I have just finished teaching a two-week intensive class on theology and popular music. These classes are demanding, but they also yield fruitful conversations, as the immersion deep into a topic has a different dynamic than a class that stretches out over a regular term. In this class, I was attempting to synthesize meanings in popular music with the intersections, departures, and challenges of theological responses to the world around us. We covered the developmental history of pop music; some of its key genres, artists, and producers; the commerce of the music industry; and the role of technology and culture. It was too much stuff for two weeks, but we did our best to touch on at least some of this meaningfully.
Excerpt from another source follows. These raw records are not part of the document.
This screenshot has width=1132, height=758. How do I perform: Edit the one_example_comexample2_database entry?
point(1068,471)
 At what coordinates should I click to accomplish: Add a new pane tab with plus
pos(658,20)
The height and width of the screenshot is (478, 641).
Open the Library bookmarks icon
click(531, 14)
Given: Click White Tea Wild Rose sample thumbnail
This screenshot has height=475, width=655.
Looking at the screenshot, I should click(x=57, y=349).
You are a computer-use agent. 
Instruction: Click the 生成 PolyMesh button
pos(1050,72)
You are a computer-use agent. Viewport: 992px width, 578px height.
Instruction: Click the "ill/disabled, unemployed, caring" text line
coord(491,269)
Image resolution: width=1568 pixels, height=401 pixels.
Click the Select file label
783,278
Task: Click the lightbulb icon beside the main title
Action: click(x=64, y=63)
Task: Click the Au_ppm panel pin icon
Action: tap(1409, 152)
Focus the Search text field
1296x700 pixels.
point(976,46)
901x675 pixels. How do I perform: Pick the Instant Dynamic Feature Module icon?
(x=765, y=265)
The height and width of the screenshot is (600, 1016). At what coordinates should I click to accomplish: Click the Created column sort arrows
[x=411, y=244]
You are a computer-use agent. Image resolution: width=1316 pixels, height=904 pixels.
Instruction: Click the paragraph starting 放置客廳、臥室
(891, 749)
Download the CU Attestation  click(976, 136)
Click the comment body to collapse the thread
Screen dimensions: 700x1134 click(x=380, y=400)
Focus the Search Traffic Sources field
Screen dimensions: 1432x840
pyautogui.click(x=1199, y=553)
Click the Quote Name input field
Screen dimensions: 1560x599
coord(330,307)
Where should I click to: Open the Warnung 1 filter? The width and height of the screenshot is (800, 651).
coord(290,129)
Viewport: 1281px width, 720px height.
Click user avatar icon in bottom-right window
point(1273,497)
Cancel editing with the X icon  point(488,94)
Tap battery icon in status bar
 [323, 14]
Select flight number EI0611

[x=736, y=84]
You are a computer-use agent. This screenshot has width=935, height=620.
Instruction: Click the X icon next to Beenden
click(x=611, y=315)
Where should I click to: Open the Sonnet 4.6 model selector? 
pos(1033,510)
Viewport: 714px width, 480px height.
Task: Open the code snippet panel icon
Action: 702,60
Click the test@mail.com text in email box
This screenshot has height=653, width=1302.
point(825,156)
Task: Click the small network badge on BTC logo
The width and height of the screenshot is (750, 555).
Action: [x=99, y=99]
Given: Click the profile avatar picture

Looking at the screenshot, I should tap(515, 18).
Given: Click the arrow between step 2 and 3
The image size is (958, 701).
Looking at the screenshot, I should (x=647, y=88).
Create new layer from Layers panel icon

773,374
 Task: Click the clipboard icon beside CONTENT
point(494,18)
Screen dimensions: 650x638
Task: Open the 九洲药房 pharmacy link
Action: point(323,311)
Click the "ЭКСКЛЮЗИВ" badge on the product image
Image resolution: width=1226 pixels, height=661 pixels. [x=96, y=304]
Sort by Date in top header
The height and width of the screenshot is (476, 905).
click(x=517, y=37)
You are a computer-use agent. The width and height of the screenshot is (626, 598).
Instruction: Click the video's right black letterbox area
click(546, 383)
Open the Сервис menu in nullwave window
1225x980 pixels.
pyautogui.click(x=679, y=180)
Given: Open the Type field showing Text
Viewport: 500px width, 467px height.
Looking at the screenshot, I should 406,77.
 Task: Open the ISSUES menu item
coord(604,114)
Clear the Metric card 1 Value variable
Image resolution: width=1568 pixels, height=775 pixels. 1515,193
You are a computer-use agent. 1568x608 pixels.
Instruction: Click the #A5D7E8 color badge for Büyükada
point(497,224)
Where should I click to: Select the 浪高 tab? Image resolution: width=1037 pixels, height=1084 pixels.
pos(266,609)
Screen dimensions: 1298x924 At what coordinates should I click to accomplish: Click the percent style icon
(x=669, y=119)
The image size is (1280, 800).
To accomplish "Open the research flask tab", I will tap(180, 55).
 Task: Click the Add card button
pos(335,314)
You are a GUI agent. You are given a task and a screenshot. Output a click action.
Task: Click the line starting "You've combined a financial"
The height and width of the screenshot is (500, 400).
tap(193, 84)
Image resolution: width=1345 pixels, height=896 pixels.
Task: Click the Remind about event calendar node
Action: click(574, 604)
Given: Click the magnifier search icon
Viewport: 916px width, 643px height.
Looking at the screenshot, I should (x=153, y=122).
On the final day, I sketched out a beginning posture to initiate a conversation between theology and popular music. Posture is the operative word because, for me, any act of theology first springs from a posture or attitude. This is, first and foremost, listening. If you don’t listen, you can’t hear. And if you can’t hear, you can’t fully understand. All too often, people approach theology with a preformed schema that they impose on any subject. Then what fits into the schema is accepted and the bits around the edges are cut off, dismissed, or negated. My approach—and what I hoped to pass on to my students—is that the bits that don’t fit into our schemas might be the most helpful to us.

One of our key discussions in the class was the role mistakes and failures play in the development of popular music. Take Bill Haley and His Comets’s song “Rock around the Clock.” The song, which arguably launched rock ’n’ roll into the mainstream, was recorded in forty minutes. It was so rushed that sounds levels weren’t properly set, giving it a live sound that made it feel more rebellious and anarchic than it might have been in a more managed setting. The band recorded only two takes, which were spliced together to create the song. The whipcrack snare drum at the start of the song was a mistake they didn’t edit out, and it became the signature sound of rock ’n’ roll.

Or take the Police’s song “Roxanne.” Its opening features an atonal piano clang and a menacing cackle—that was the sound of singer Sting falling onto a piano. Sometimes unplanned moments bring the most creative and transformative elements to art—and to life.

Popular music is innately tied to technology. Record players, cassette machines, electric guitars, amplifiers, synthesizers—there is no pop music without technology, and it is often characterized by the limits of those technologies. Guitar distortion is the sound of something too loud for the medium that is supposed to carry it, but where would rock be without it?

The voice in popular music comes from the throat. Whether it is the falsetto scream of a heavy-metal vocalist, the wail of a blues singer, or the aching cry of a soul singer, it’s the sound of voices releasing emotional cries too strong for the throats that release them. The producer Brian Eno describes this—and other sounds in pop music connected to recording mediums—as the sound of failure, of things going out of control, of mediums being pushed to their limits and breaking apart. These failures give popular music its sense of the transcendent, of things happening beyond perceived limits, and they might just be why popular music makes us feel so many things. Pop music is a vehicle for expressing the inexpressible, for what is beyond the limits in life.

Of course, even when guitar distortion led to the rise of bigger amplifiers, the desire for the sound of distortion didn’t diminish. Instead, it became a defining element of electric guitar playing. With bigger amplification and recording technologies, distortion and other mistakes could be built into the system and thus contained. The sound of things going out of control is the sound of failure. Some try to address the distortion by reducing it, but others hear it as the sound of breakthrough, of new potential, of new iteration. Pop music is about failing in new ways, expanding, evolving, and breaking apart containers that are no longer able to its contain sounds.